Tüketici Dernekleri Konfederasyonu Başkanı Aydın Ağaoğlu, 'Fırsatçılar, dolar kurunun görmediği seviyesine göre fiyat belirlerken aceleci davranıyordu. Vurguncular fiyatı artırdı ve karına kar kattı. Döviz düştü ama aynı telaşı göremiyoruz. Mesela 32'li tuvalet kağıdını 50 liradan 120 liraya çıkaran bir market 'indirim' yalanıyla fiyat düşürdüğünü iddia ediyor ve suç işliyor. İndirim diyen, bu ürünü daha yüksek bedelle sattığını ispatla yükümlü. Aksi halde yanıltıcı reklam hükümlerine göre cezalandırılır. Cezalandırılmalı' dedi.

* * *

Eskişehir Müteşebbis İşadamları Derneği (ESMİAD) Başkanı Şamil Seyhan ise dövizin düşmesiyle birlikte hammadde fiyatlarının da azalacağını belirterek, 'Dövize bağlı farklı girdilerin, ürün maliyetine yansımaları hemen olmayabilir, ama tedarikçiler rekabetçi piyasa ortamında fiyatlarını geri çekmek durumunda kalacaktır' demiş.

* * *

Dövizin artışını saat saat takip ederek ürünlerin etiketlerini anında değiştiren zincir marketler düşüşü bırakın saati gün gün bile değiştirmiyorlar.

Diyorlar ki: 'Dövize bağlı farklı girdilerin, ürün maliyetine yansımaları hemen olmayabilir ama tedarikçiler rekabetçi piyasa ortamında fiyatlarını geri çekmek durumunda kalacaktır. Tabi ki bu durum fırsatçı simsarların işine gelmeyecektir'.

Maliye, Tarım Orman ve Sanayi ve Teknoloji Bakanlığı ile belediyelerin zabıta memurları zincir marketlerde denetim yaparsa denetimlerden rahatsız olanlar fiyatları olması gereken rakamlara çekeceklerdir.

Yaklaşık bir aydan beri nerede ise yüzde yüze varan fiyat artışlarından dolayı özellikle dar gelirliler markete gitmeye çekinir oldu.

* * *

Zincir marketlerin fiyatları geri çekmemelerine insanlar tepkili.

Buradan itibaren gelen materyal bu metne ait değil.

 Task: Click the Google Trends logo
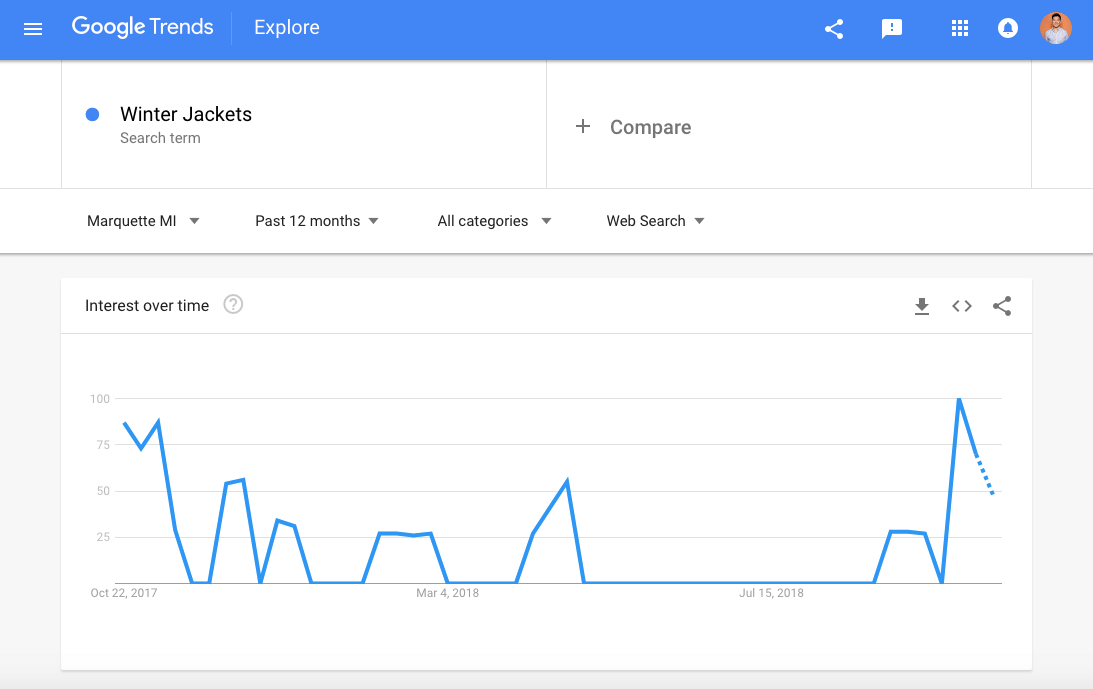click(x=142, y=28)
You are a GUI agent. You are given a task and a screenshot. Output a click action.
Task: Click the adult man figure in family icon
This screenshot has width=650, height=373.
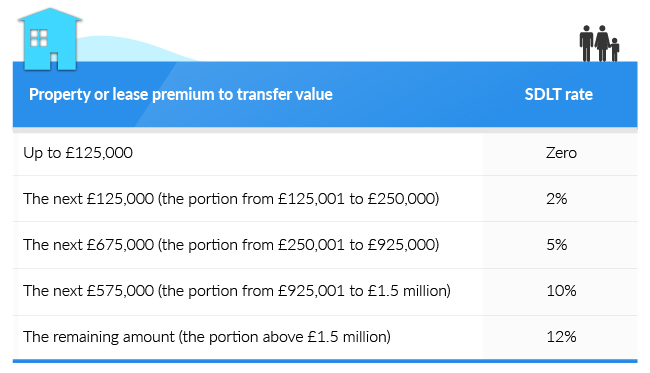tap(586, 44)
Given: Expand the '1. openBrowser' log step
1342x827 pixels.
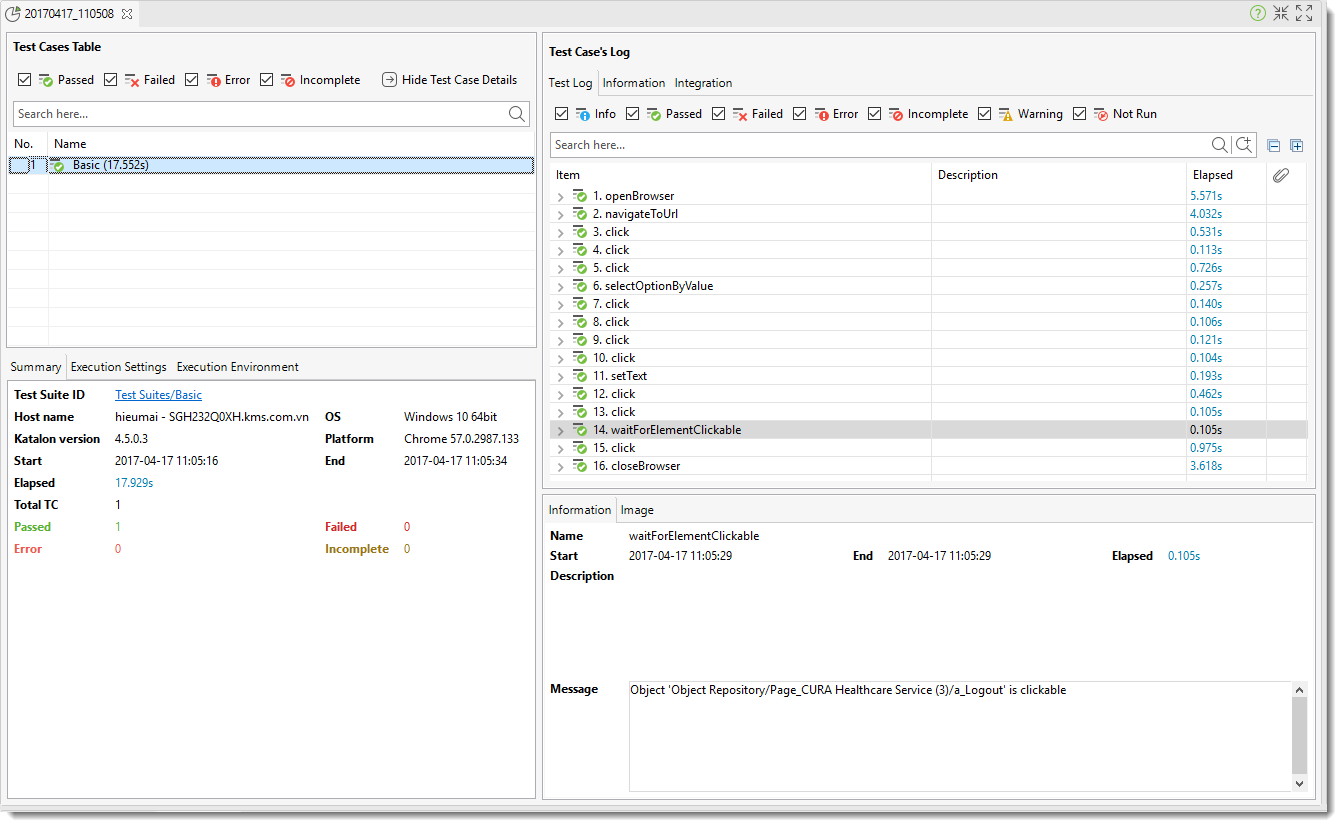Looking at the screenshot, I should 561,195.
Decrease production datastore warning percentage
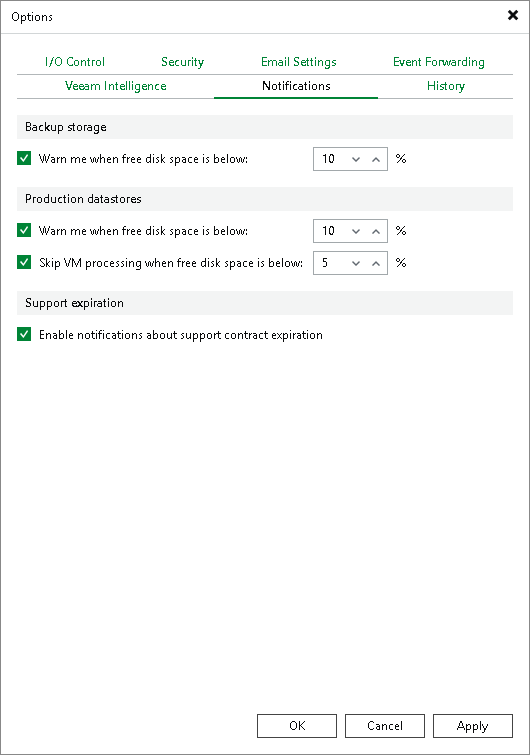The image size is (530, 755). tap(356, 232)
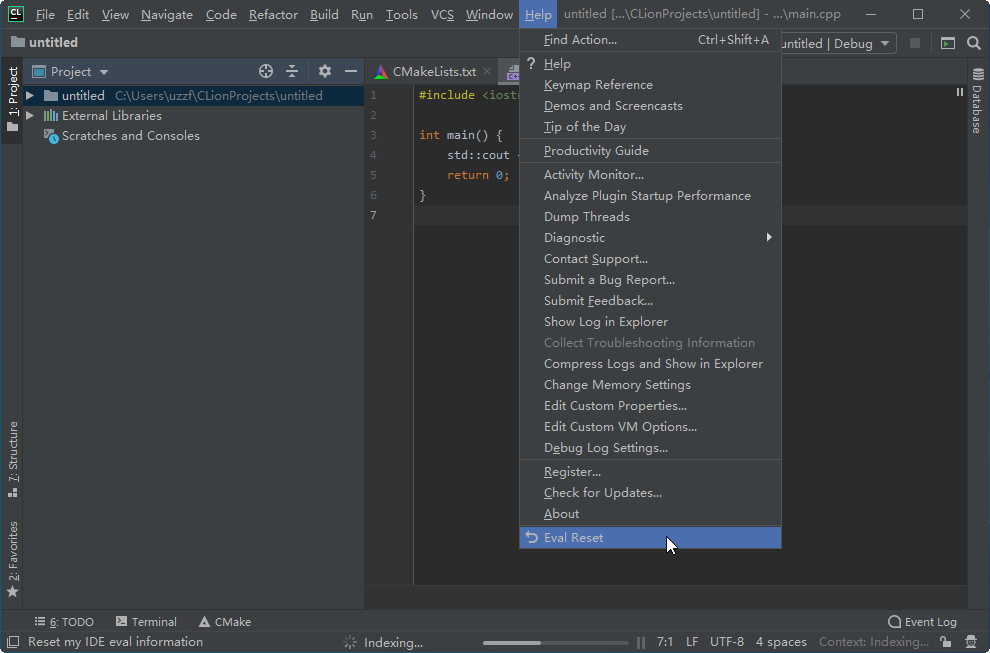Hide the Project panel with minus icon

(x=351, y=71)
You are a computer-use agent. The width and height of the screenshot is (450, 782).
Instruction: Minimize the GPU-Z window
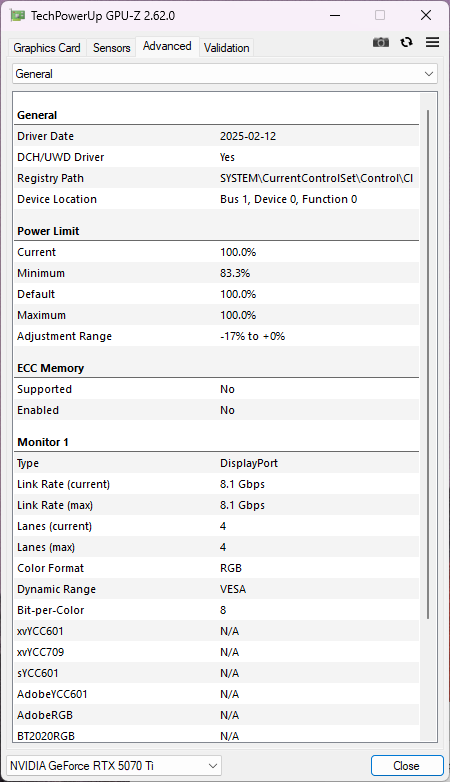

Marketleri dolaşırken insanlar aralarında şöyle konuşuyordu:

'Gelecek hafta başına kadar bekleyelim. Eğer fiyatlar düşmezse bir süre ürün almayı boykot edelim. Çok zorunlu olmadıkça marketler yerine mahalle bakkallarımızdan ihtiyaçlarımızı giderelim. Bak o zaman fiyatları nasıl düşürmek zorunda kalacaklar.'

* * *

Haklılar.

Hafta başında zincir marketler ürün fiyatlarını olması gereken rakamlara çekmezlerse bir hafta veya 10 gün zincir marketlerden alış veriş yapmayın.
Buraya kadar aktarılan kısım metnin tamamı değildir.